# Homemade Wall Jacks



## john5mt (Jan 21, 2007)

Thinking about buying some proctor wall lifting jacks.

Ran into this guy's setup while researching:

https://www.youtube.com/watch?v=b79jvUl1MW4

Made me start thinking about how one could retro fit an electric winch on a proctor so you dont have to do the back and forth dance between the two jacks.....

Then that led me to think why cant i just bolt two electric jacks to some 16' 4x4s and add a hinge at the bottom and some pulleys to guide the cable at the top? Seems like the winches and everything would only run me $500...Is there something im missing ?


----------



## hdavis (Feb 14, 2012)

Not really, but those winches don't stop on a dime, and if the wall goes past vertical, it will try to keep going.


----------



## Morning Wood (Jan 12, 2008)

Cool, but 3-4 guys could just lift it.


----------



## KAP (Feb 19, 2011)

Morning Wood said:


> Cool, but 3-4 guys could just lift it.


While interesting... They'd probably have 3-4 walls up by the time the first one was setup with the device and raised...

But If you're by yourself... could certainly be a benefit as a second and third hand... 

Don't know if I'd rely on drywall screws to anchor it though ...  :laughing:


----------



## Big Johnson (Jun 2, 2017)

Build smaller sections.


----------



## Texas Wax (Jan 16, 2012)

john5mt said:


> Thinking about buying some proctor wall lifting jacks.
> 
> Ran into this guy's setup while researching:
> 
> ...



Don't listen to these 'Know it alls above". They've never really 'USED' wall jacks. Had a pair of 20's and 24's. Lifted some big arse gable walls, with windows siding and eaves. Done 40' long walls by myself. No need for coffee those mornings. Always a thrill working one end to the other and snugging to the stops, especially with 24" overhangs attached. Sometimes the last two lacks don't need pumping  Thank god for proper set stops.

Always thought about attaching winches tho. Never went too far beyond that. Were often maxing the approved weights for the jacks. Failure due to modifications and weird torques scared the crap out me. Never had a wall come down during a lift and never wanted to experience that. 

I suppose if your just sheathing and lifting a good Doug Fir 4x4 might work with a winch. Fab a metal foot, use a bushing in the 4x4 for the bolt to go through and a good strong stop... probably work OK.


----------



## hdavis (Feb 14, 2012)

I've actually lifted walls this way. Depending on how heavy, you can use 2X4 with strong backs, or build a box beam.

Box beams are lighter and almost as strong as solid timbers.
This is really just a gin pole set up.

I'm not kidding about tbe winch not stopping on a dime. You don't want to have stops on your pole, you can accidentally mess it up if you don't stop in time. Just hook a line onto the top plate so it won't go too far. The worst that happens is you bust that line, but you don't wreck your setup. The faster your winch speed, the trickier it gets, 1-2 ft per second is plenty.


----------



## Texas Wax (Jan 16, 2012)

- _Raw data_:

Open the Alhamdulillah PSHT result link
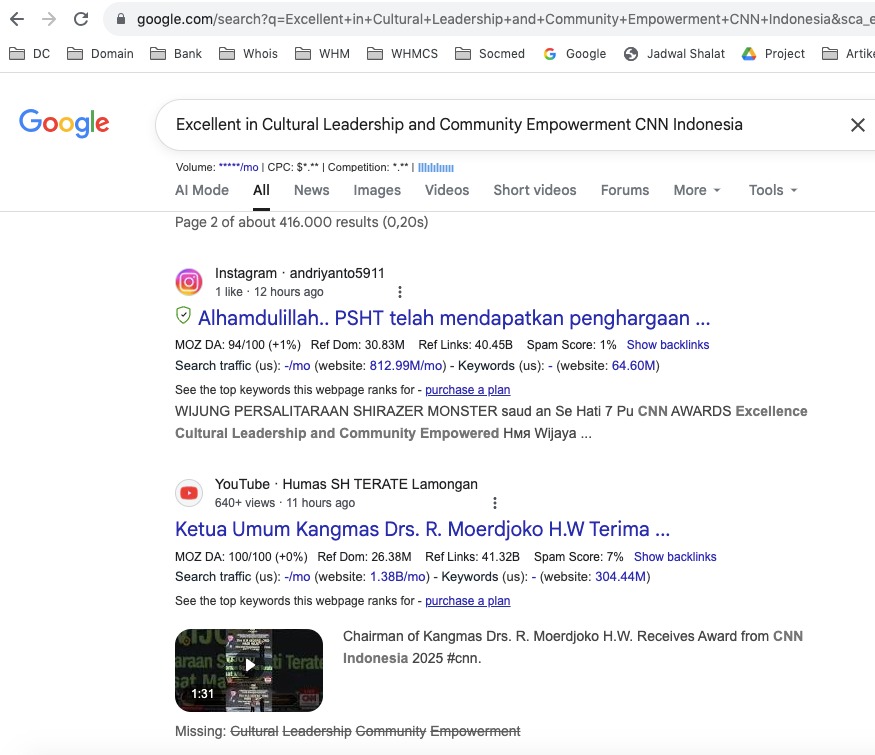Screen dimensions: 875x755 (453, 318)
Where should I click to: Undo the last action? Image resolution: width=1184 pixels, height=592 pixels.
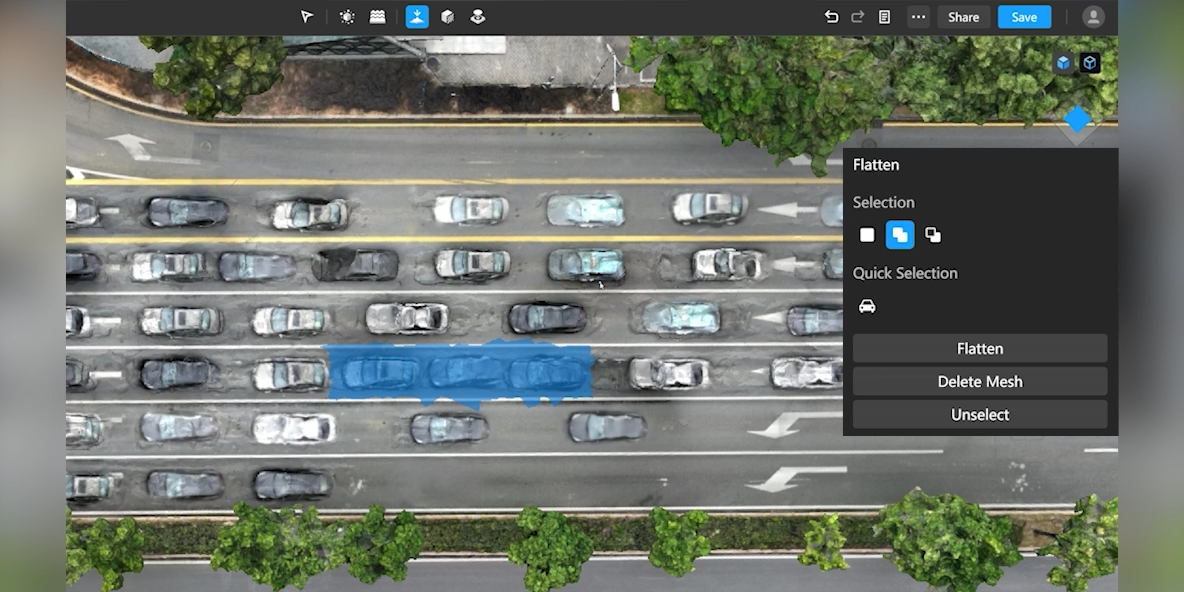click(x=831, y=17)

- _Task to carry out_: Rewrite the wall jacks thread from "I suppose if" up to and including "pole set up.", replacing "gin pole" with "derrick".

- _Task result_:
I suppose if your just sheathing and lifting a good Doug Fir 4x4 might work with a winch. Fab a metal foot, use a bushing in the 4x4 for the bolt to go through and a good strong stop... probably work OK.


----------



## hdavis (Feb 14, 2012)

I've actually lifted walls this way. Depending on how heavy, you can use 2X4 with strong backs, or build a box beam.

Box beams are lighter and almost as strong as solid timbers.
This is really just a derrick set up.